====== Source ======

THE SPIRITUAL CANTICLE (cont)

 

by St John of the Cross

 

Stanza 11


Introduction

1. It should be known that the loving Bridegroom of souls cannot long watch them suffering alone as this soul is suffering because, as he says through Zechariah, their afflictions touch him in the apple of his eye [Zech. 2:8], especially when these afflictions are the outcome of love for him, as are those of this soul.1 He also declares through Isaiah: Before they call, I will hear; while they are yet with the word in their mouth, I will hear them [Is. 65:24]. The Wise Man says of him that if the soul seeks him as money, she will find him [Prv. 2:4-5].

Apparently God granted a certain spiritual feeling of his presence to this loving soul whose prayers are so enkindled and who seeks him more covetously than people seek money, since she has left herself and all things for him. In this spiritual sense of his presence, he revealed some deep glimpses of his divinity and beauty by which he greatly increased her fervor and desire to see him. As a man throws water into the forge to stir up and intensify the fire, so the Lord usually grants certain signs of his excellence to some souls that walk in these fiery longings of love to make them more fervent and further prepare them for the favors he wishes to grant them later. Since the soul saw and experienced through that obscure presence the supreme good and beauty hidden there, she recites the following stanza, dying with the desire to see him:

Reveal your presence,
and may the vision of your beauty be my death;
for the sickness of love
is not cured
except by your very presence and image.

====== Provided data ======

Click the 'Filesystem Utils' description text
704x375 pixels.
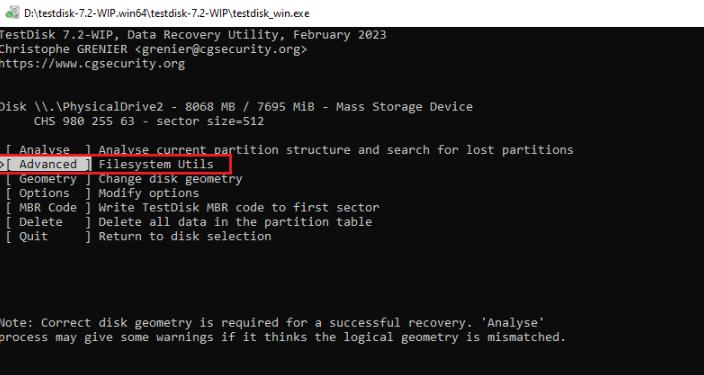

======

### [Written problem]
In the excerpt from The Spiritual Canticle, what does a man throw into the forge to stir up and intensify the fire?

### [In response]
Water.